WHAT YOU HAVE TO DO
Once the line containing "The height and width of the screenshot is (640, 360)." is located in the records below, repeat it and all lines that follow it exactly, leaving out any picture.

DATASET

==========

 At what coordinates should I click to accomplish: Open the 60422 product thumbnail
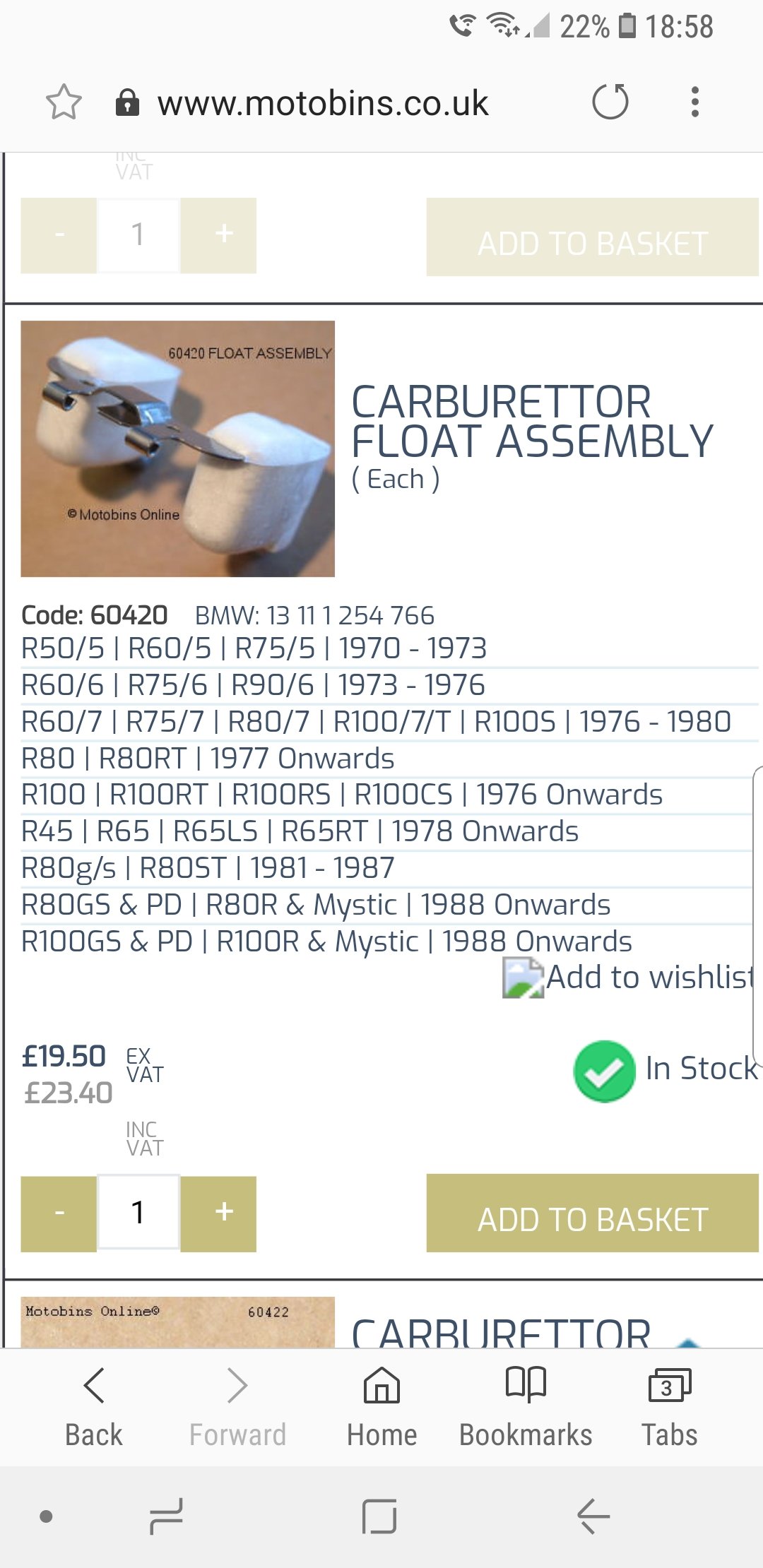coord(178,1321)
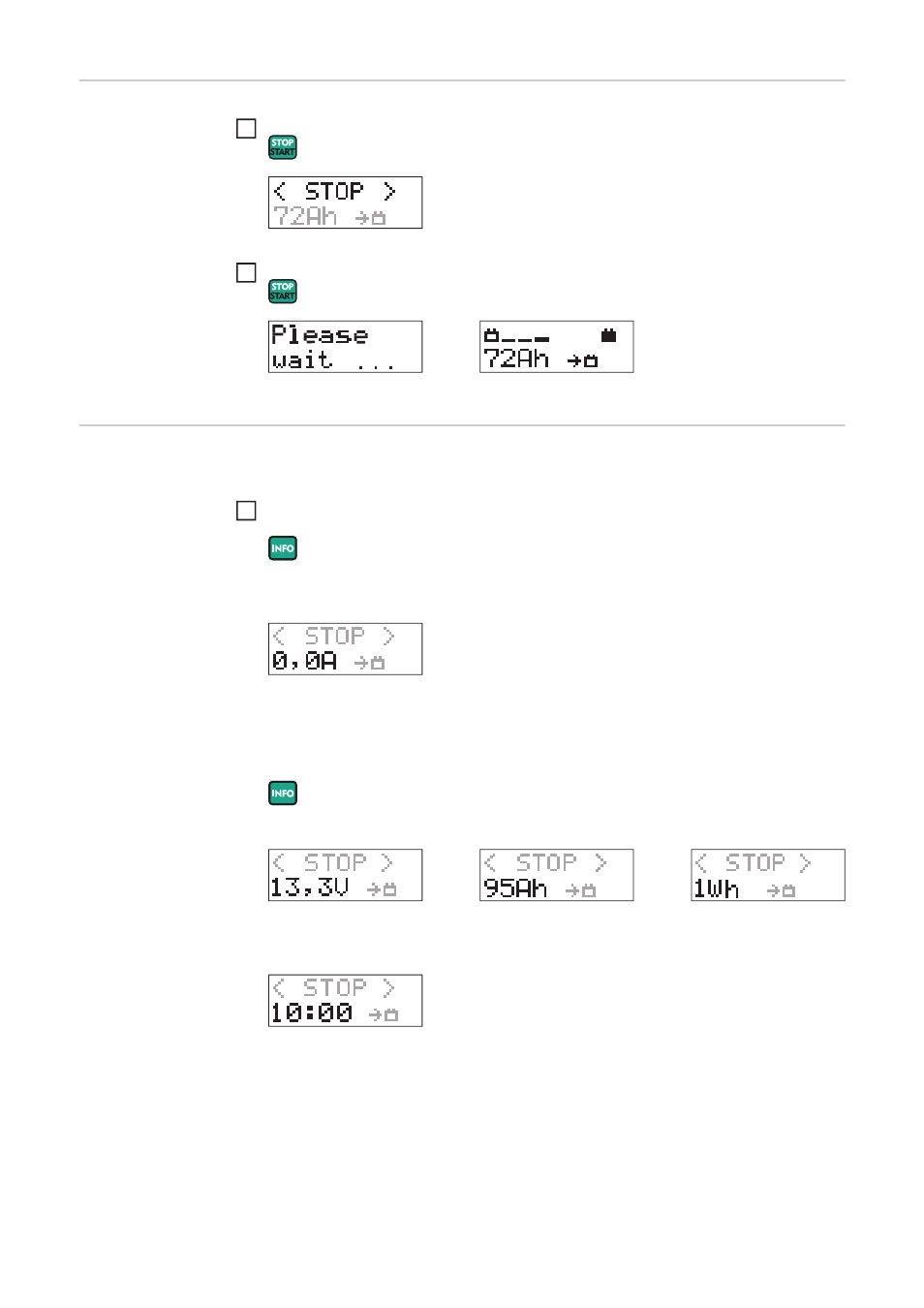Click the first STOP/START button icon
The height and width of the screenshot is (1308, 924).
pos(283,147)
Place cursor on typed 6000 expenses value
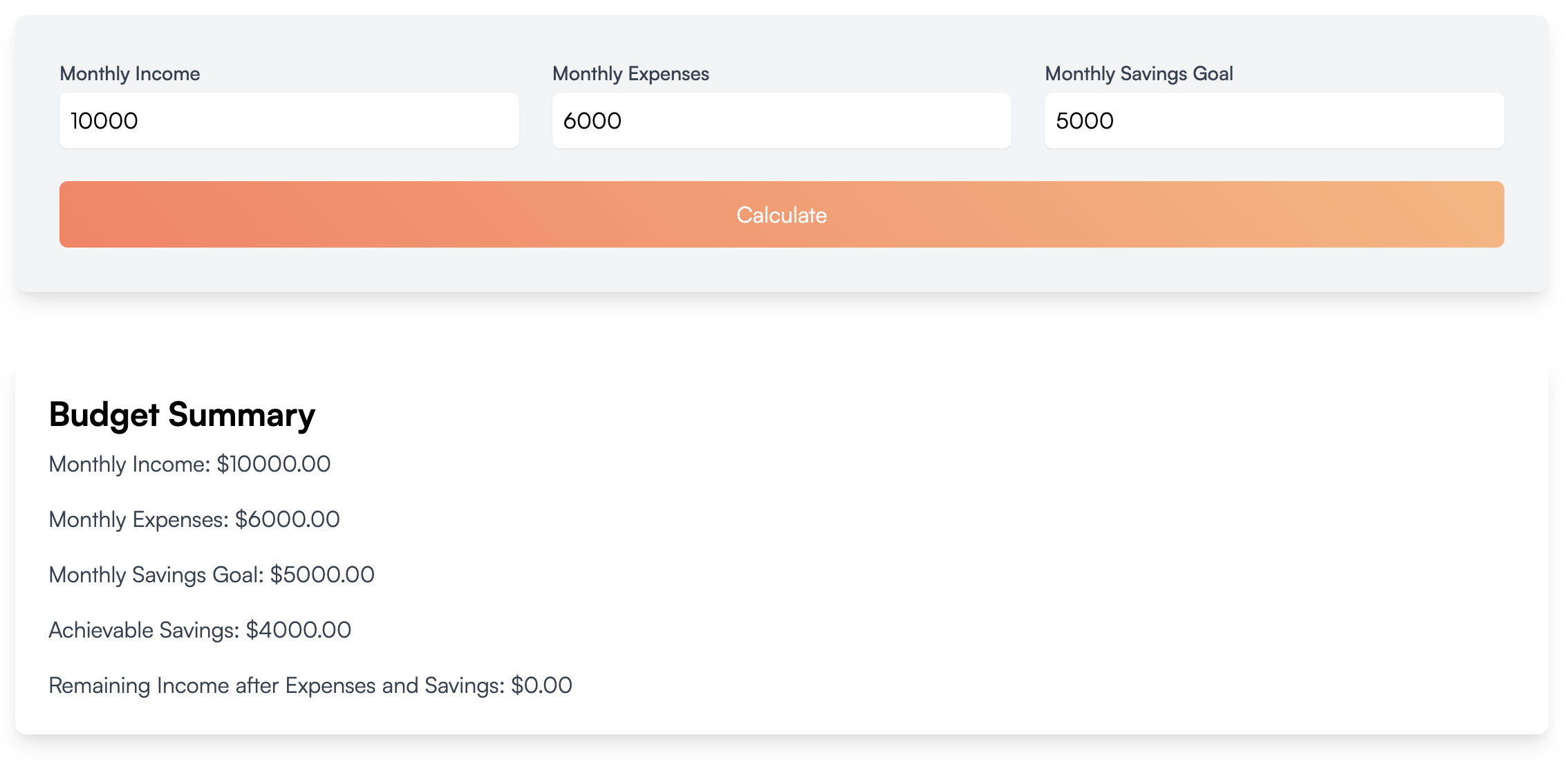Image resolution: width=1568 pixels, height=769 pixels. (x=592, y=121)
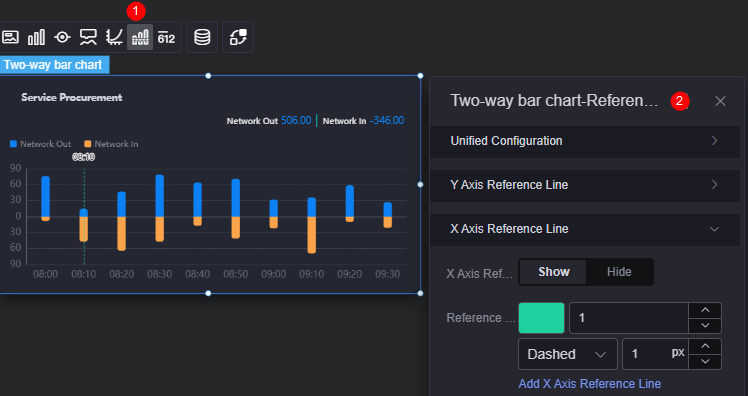The height and width of the screenshot is (396, 748).
Task: Select the image widget icon in toolbar
Action: [10, 37]
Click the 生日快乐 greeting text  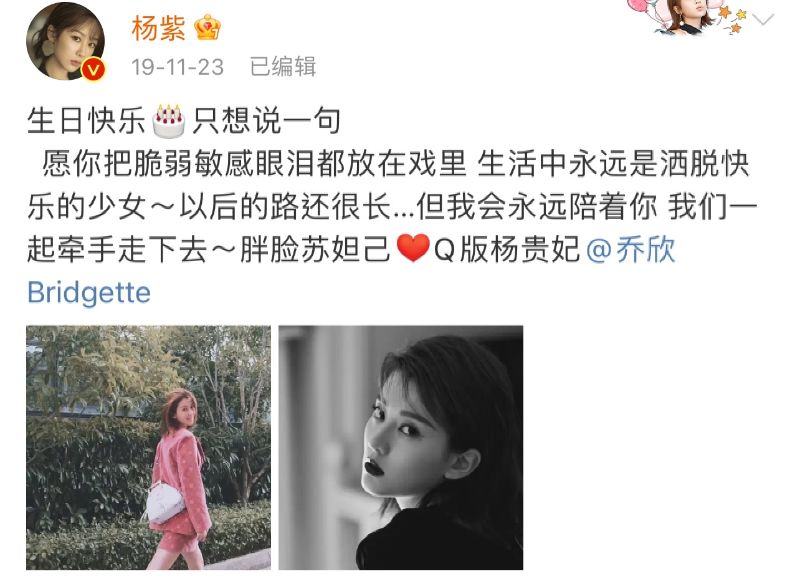[87, 121]
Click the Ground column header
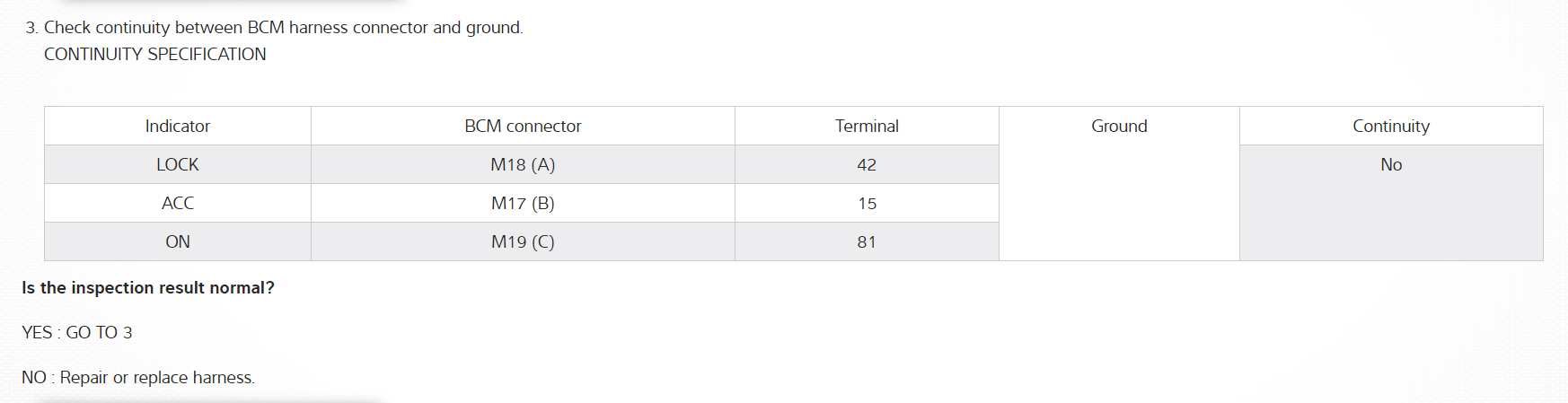Image resolution: width=1568 pixels, height=403 pixels. pyautogui.click(x=1119, y=127)

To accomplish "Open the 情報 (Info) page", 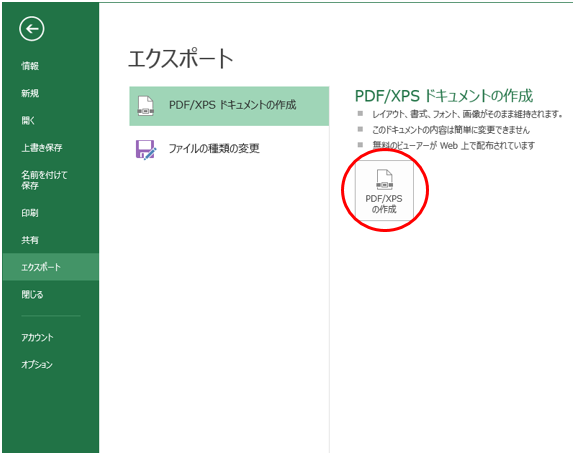I will [30, 66].
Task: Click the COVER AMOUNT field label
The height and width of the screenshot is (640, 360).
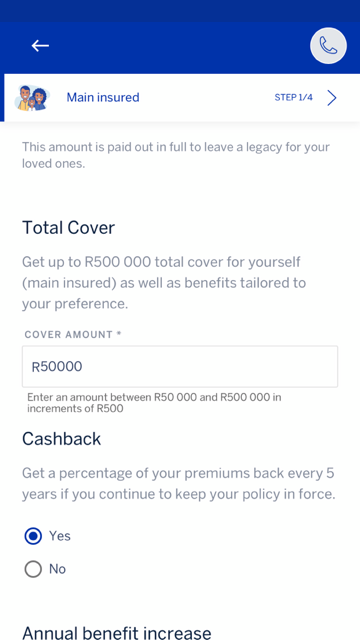Action: (x=73, y=335)
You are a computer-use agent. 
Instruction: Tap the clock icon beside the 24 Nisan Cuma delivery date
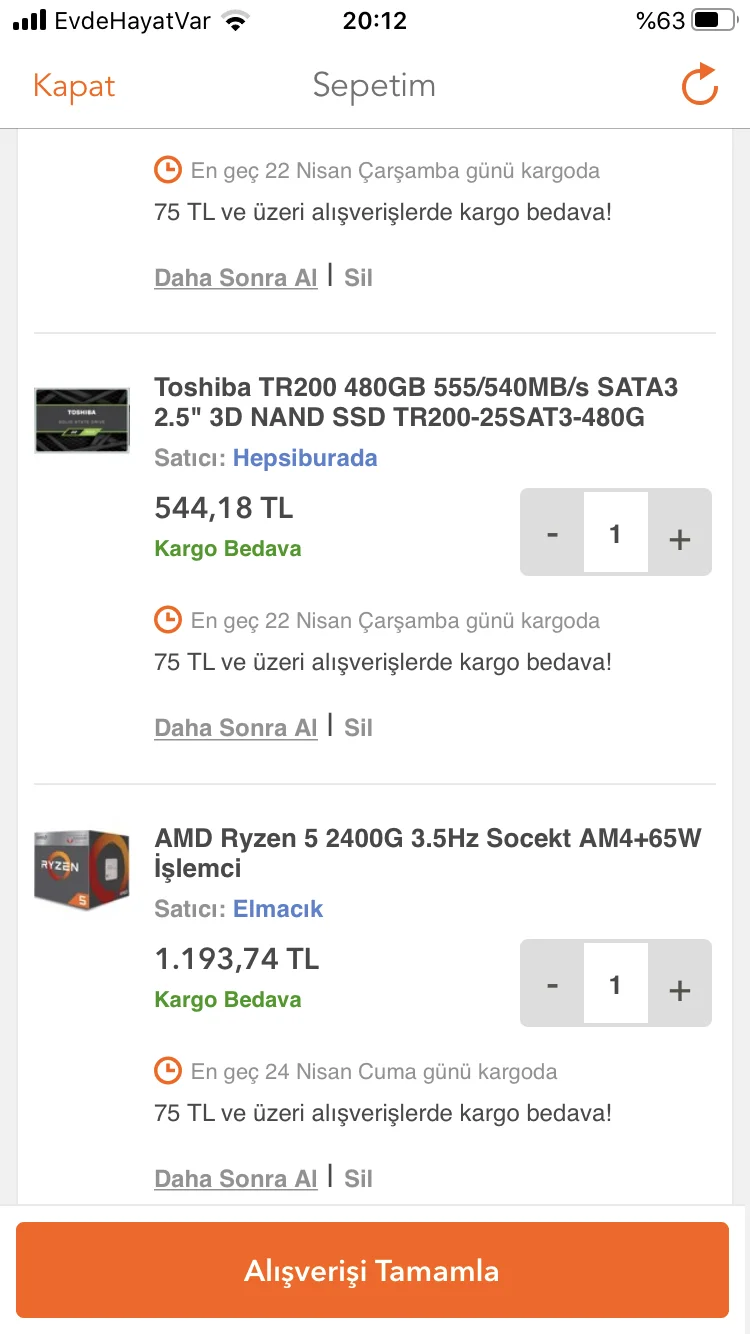[x=168, y=1070]
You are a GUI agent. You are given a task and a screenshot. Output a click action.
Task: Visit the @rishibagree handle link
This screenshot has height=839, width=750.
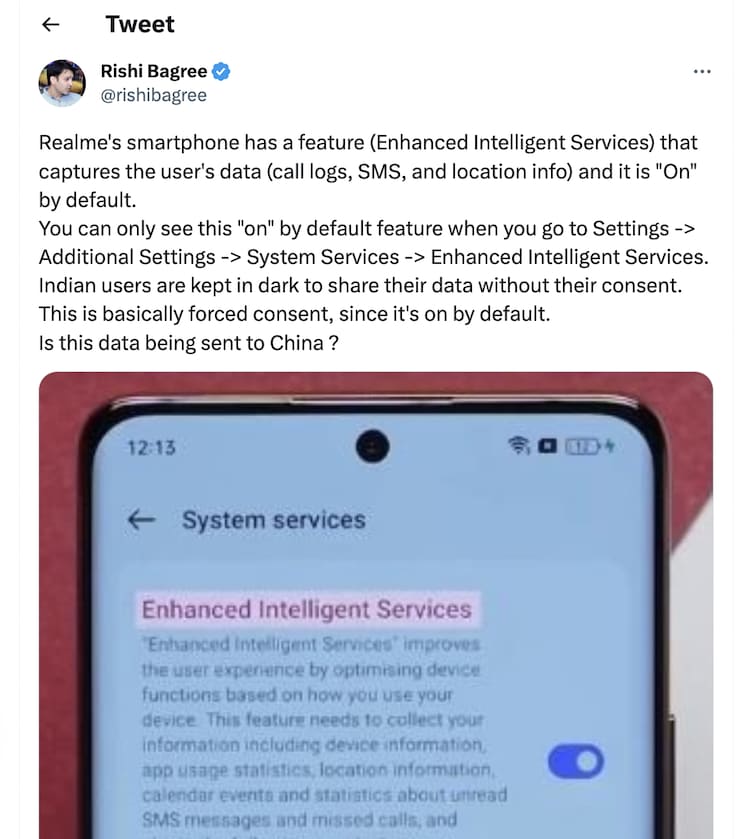154,95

==========

TASK SOLUTION
The height and width of the screenshot is (640, 360).
Action: (x=73, y=335)
You are a computer-use agent. 
Instruction: Tap the clock icon beside the 24 Nisan Cuma delivery date
[x=168, y=1070]
You are a GUI agent. You are given a task and a screenshot. Output a click action.
Task: Visit the @rishibagree handle link
This screenshot has height=839, width=750.
154,95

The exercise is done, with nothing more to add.